Instruction A ::
Convert the records between the lines holding "Click the current time 0:00:09:28 display" and "coord(333,187)", inclusive, into a Markdown table with the columns Row and Line. Give each line a row number and omit blank lines.

= 1970 in radio =

The year 1970 in radio saw the debut of a nationally syndicated music countdown show and the incorporation of NPR.

==Events==
- April – KKDA in Dallas, Texas returns to rhythm and blues format.
- May 1 – Also in the Dallas/Fort Worth market, WBAP-AM 820 and WFAA-AM 570 finally end the time-share arrangement on both frequencies that had lasted since the earliest days of radio, leaving both stations free to finally adopt full-time formats. WBAP launches a country music format that will soon become very popular.
- July 11 – "American Top 40", hosted by Oakland, California radio personality (and show co-founder) Casey Kasem, is launched in national syndication. Created by Kasem and Don Bustany, and distributed by Watermark Inc., the program features the top 40 hits from Billboard magazine's Hot 100 chart. The show is a success and sets the standard for radio countdown programs for years to come.
- August 29 – Attempted hijacking of Radio North Sea International off the coast of the Netherlands in a commercial dispute, with events being broadcast live.

===No dates===
- Alex Bennett and his wife/producer Ronni move their show from WMCA to WPLJ in New York.
- The Pop Chronicles broadcast by American Forces Radio and Television Service.

==Debuts==
- April 3 – Week Ending, BBC Radio 4's long-running topical satire show (end 1998).
- April 20 – KMIH (104.5 FM, now 88.9) signs on.

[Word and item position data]
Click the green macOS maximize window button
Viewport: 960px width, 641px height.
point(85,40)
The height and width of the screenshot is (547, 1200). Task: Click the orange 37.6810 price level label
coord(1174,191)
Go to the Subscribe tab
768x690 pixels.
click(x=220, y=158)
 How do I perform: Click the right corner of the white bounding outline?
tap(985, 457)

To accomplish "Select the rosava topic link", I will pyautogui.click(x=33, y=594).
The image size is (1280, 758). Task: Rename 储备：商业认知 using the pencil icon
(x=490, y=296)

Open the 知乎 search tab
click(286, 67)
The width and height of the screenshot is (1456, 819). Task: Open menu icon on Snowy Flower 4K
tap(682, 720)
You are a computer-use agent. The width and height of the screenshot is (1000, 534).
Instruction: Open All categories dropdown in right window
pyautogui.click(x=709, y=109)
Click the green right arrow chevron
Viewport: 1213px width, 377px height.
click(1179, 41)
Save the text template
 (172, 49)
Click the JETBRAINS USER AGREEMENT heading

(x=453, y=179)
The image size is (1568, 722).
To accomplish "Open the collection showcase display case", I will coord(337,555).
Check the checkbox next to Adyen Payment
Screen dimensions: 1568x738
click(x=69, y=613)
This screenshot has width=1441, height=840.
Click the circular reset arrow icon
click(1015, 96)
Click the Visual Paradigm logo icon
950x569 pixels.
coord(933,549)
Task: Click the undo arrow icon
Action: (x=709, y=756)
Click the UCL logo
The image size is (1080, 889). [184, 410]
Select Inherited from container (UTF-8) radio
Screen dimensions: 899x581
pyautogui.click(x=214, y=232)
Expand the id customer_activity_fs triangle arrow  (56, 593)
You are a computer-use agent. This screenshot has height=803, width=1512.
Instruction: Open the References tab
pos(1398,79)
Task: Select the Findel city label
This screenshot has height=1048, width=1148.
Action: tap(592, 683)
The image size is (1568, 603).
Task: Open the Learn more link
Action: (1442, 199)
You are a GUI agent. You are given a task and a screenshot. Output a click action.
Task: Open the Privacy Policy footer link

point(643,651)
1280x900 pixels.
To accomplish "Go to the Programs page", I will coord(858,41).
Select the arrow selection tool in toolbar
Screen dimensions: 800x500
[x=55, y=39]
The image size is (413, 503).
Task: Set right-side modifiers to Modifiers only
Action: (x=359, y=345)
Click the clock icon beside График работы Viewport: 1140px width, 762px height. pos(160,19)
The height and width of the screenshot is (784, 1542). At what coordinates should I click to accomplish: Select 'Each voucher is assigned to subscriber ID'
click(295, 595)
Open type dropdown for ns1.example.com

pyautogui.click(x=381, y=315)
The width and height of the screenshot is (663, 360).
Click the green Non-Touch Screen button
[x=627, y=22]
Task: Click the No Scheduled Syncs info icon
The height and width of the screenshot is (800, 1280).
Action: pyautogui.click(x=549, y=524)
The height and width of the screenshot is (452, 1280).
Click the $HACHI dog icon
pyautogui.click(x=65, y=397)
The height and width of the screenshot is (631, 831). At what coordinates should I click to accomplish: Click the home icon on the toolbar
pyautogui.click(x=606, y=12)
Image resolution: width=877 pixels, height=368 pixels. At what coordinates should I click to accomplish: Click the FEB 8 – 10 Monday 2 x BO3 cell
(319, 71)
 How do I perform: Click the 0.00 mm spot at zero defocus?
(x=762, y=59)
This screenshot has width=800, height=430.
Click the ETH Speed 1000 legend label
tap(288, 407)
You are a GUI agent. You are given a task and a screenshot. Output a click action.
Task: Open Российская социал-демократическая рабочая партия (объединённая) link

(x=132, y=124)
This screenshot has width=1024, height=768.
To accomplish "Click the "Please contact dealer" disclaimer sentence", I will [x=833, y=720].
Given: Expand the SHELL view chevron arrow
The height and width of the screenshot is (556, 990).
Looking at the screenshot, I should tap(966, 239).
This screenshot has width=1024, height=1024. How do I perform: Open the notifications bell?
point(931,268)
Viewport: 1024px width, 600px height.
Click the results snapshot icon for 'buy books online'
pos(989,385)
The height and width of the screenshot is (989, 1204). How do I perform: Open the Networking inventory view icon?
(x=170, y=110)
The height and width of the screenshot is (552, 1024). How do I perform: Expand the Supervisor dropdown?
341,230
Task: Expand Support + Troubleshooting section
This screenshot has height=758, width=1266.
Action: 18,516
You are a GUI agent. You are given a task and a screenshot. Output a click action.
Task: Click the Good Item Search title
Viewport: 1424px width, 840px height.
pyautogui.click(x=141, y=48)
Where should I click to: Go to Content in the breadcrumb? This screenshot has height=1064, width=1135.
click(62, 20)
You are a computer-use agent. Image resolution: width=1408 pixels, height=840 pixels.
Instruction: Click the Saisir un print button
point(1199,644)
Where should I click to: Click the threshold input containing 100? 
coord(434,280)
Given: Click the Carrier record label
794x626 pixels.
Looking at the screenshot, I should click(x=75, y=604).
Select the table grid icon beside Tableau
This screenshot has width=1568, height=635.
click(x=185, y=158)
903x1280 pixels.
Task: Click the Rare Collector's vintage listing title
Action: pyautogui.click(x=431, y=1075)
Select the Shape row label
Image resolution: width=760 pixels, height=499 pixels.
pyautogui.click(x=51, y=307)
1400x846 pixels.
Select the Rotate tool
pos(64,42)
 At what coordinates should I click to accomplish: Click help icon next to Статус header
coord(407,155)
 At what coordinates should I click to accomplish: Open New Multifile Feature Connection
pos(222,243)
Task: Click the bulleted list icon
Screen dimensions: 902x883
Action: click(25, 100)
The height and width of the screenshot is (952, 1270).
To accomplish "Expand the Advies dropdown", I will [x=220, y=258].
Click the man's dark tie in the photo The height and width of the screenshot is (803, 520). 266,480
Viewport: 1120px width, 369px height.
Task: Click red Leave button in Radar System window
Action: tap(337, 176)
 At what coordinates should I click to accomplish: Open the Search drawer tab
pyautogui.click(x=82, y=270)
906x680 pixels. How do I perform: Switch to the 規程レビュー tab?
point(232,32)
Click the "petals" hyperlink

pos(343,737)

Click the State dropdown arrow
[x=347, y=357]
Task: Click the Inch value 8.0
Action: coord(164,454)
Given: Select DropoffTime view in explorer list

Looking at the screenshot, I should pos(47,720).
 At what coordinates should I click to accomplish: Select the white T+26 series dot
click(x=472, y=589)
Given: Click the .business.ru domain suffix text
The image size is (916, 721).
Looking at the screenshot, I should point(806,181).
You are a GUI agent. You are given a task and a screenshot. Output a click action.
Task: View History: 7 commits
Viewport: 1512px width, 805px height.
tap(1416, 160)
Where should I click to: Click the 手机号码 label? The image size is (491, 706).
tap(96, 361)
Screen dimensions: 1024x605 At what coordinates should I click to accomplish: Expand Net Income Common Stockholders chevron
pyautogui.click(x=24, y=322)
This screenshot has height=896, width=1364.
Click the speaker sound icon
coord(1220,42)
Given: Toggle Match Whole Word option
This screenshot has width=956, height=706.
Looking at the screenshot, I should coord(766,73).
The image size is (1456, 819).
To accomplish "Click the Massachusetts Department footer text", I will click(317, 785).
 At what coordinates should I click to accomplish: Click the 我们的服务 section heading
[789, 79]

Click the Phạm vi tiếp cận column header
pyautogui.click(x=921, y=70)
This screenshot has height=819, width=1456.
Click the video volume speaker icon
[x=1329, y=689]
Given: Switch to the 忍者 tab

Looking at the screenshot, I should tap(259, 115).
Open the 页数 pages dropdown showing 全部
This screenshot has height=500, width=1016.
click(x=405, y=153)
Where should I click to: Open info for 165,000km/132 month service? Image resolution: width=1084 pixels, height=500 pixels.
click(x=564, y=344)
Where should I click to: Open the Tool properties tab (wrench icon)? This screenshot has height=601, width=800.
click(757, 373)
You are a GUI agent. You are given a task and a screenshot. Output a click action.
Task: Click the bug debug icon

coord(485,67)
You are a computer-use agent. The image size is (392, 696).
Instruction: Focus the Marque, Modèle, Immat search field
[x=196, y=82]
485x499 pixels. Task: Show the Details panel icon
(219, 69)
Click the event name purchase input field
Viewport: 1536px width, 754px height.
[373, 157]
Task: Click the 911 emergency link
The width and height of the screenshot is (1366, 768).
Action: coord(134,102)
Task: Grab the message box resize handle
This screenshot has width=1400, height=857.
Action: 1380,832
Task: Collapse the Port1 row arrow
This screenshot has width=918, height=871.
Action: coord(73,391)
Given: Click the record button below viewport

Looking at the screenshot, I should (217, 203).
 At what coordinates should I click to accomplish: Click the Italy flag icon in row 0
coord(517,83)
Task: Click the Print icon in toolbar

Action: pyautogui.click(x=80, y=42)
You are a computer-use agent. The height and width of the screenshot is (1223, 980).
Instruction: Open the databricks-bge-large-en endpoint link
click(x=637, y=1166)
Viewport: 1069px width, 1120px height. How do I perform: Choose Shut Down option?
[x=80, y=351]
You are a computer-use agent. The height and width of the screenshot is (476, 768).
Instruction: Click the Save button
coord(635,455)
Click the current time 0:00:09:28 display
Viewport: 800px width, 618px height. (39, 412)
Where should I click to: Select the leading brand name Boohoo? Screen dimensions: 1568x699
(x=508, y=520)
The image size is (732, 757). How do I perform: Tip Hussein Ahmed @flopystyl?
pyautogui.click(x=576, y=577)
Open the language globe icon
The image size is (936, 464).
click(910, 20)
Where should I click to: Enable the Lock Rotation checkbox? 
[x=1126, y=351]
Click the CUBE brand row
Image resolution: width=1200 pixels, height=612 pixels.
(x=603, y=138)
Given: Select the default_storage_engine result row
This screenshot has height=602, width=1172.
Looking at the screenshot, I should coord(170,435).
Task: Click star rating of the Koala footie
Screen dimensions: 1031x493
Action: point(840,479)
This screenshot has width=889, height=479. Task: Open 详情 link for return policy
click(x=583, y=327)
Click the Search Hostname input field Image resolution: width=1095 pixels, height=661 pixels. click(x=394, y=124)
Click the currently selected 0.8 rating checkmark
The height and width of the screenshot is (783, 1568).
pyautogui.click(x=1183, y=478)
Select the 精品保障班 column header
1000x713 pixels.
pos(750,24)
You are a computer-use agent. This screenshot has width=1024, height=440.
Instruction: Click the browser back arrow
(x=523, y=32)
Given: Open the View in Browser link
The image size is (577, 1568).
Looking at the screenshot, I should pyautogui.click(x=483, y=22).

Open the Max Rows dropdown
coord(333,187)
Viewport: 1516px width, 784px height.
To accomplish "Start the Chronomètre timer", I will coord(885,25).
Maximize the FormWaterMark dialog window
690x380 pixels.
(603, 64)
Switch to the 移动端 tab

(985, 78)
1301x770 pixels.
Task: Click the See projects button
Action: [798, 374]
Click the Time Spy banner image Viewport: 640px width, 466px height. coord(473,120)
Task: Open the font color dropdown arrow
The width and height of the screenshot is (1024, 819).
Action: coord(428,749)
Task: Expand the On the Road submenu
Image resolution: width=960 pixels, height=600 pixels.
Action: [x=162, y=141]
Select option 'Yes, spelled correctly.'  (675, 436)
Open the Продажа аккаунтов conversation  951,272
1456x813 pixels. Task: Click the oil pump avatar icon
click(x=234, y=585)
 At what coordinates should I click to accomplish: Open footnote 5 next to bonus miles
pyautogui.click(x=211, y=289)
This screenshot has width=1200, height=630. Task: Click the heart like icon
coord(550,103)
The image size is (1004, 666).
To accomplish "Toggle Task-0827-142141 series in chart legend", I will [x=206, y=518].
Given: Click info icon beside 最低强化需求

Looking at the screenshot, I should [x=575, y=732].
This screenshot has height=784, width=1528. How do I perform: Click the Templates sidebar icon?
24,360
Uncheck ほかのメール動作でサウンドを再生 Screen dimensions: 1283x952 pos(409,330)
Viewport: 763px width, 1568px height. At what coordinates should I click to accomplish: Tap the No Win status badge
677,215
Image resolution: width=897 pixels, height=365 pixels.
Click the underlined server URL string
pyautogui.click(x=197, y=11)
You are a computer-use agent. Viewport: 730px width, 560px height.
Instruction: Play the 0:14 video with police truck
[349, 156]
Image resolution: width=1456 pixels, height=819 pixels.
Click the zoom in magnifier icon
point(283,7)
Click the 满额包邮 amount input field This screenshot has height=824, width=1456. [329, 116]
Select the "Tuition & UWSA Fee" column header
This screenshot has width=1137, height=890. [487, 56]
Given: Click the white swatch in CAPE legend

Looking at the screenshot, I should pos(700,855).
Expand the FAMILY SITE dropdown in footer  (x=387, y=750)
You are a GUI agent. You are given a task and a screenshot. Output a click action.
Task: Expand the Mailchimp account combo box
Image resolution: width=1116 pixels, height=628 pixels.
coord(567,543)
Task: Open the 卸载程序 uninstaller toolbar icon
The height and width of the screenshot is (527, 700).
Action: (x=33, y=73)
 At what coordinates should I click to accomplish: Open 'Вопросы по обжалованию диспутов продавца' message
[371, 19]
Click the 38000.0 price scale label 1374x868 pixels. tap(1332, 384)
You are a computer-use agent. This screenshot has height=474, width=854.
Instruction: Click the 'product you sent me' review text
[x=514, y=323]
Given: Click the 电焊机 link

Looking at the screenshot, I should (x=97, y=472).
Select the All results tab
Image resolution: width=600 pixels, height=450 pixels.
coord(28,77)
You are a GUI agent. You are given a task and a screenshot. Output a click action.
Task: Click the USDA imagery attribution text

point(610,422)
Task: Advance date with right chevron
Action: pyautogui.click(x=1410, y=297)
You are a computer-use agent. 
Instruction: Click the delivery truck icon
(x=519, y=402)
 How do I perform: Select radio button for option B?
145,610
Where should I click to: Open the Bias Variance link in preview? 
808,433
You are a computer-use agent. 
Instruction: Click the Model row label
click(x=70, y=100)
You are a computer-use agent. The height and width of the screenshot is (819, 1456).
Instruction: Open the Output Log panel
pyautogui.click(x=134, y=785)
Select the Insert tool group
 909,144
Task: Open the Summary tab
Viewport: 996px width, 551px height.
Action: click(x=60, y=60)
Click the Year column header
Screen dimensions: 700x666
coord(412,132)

Instruction B ::
In the article on 1970 in radio, rewrite the passage between "The year 1970" and "years to come.", inclusive, with "WBAP" changed to "KBAP".

Written response A ::
| Row | Line |
|---|---|
| 1 | Click the current time 0:00:09:28 display |
| 2 | Viewport: 800px width, 618px height. (39, 412) |
| 3 | Where should I click to: Select the leading brand name Boohoo? Screen dimensions: 1568x699 |
| 4 | (x=508, y=520) |
| 5 | The image size is (732, 757). How do I perform: Tip Hussein Ahmed @flopystyl? |
| 6 | pyautogui.click(x=576, y=577) |
| 7 | Open the language globe icon |
| 8 | The image size is (936, 464). |
| 9 | click(910, 20) |
| 10 | Where should I click to: Enable the Lock Rotation checkbox?  |
| 11 | [x=1126, y=351] |
| 12 | Click the CUBE brand row |
| 13 | Image resolution: width=1200 pixels, height=612 pixels. |
| 14 | (x=603, y=138) |
| 15 | Given: Select the default_storage_engine result row |
| 16 | This screenshot has height=602, width=1172. |
| 17 | Looking at the screenshot, I should coord(170,435). |
| 18 | Task: Click star rating of the Koala footie |
| 19 | Screen dimensions: 1031x493 |
| 20 | Action: point(840,479) |
| 21 | This screenshot has width=889, height=479. Task: Open 详情 link for return policy |
| 22 | click(x=583, y=327) |
| 23 | Click the Search Hostname input field Image resolution: width=1095 pixels, height=661 pixels. click(x=394, y=124) |
| 24 | Click the currently selected 0.8 rating checkmark |
| 25 | The height and width of the screenshot is (783, 1568). |
| 26 | pyautogui.click(x=1183, y=478) |
| 27 | Select the 精品保障班 column header |
| 28 | 1000x713 pixels. |
| 29 | pos(750,24) |
| 30 | You are a computer-use agent. This screenshot has width=1024, height=440. |
| 31 | Instruction: Click the browser back arrow |
| 32 | (x=523, y=32) |
| 33 | Given: Open the View in Browser link |
| 34 | The image size is (577, 1568). |
| 35 | Looking at the screenshot, I should pyautogui.click(x=483, y=22). |
| 36 | Open the Max Rows dropdown |
| 37 | coord(333,187) |

Written response B ::
The year 1970 in radio saw the debut of a nationally syndicated music countdown show and the incorporation of NPR.

==Events==
- April – KKDA in Dallas, Texas returns to rhythm and blues format.
- May 1 – Also in the Dallas/Fort Worth market, KBAP-AM 820 and WFAA-AM 570 finally end the time-share arrangement on both frequencies that had lasted since the earliest days of radio, leaving both stations free to finally adopt full-time formats. KBAP launches a country music format that will soon become very popular.
- July 11 – "American Top 40", hosted by Oakland, California radio personality (and show co-founder) Casey Kasem, is launched in national syndication. Created by Kasem and Don Bustany, and distributed by Watermark Inc., the program features the top 40 hits from Billboard magazine's Hot 100 chart. The show is a success and sets the standard for radio countdown programs for years to come.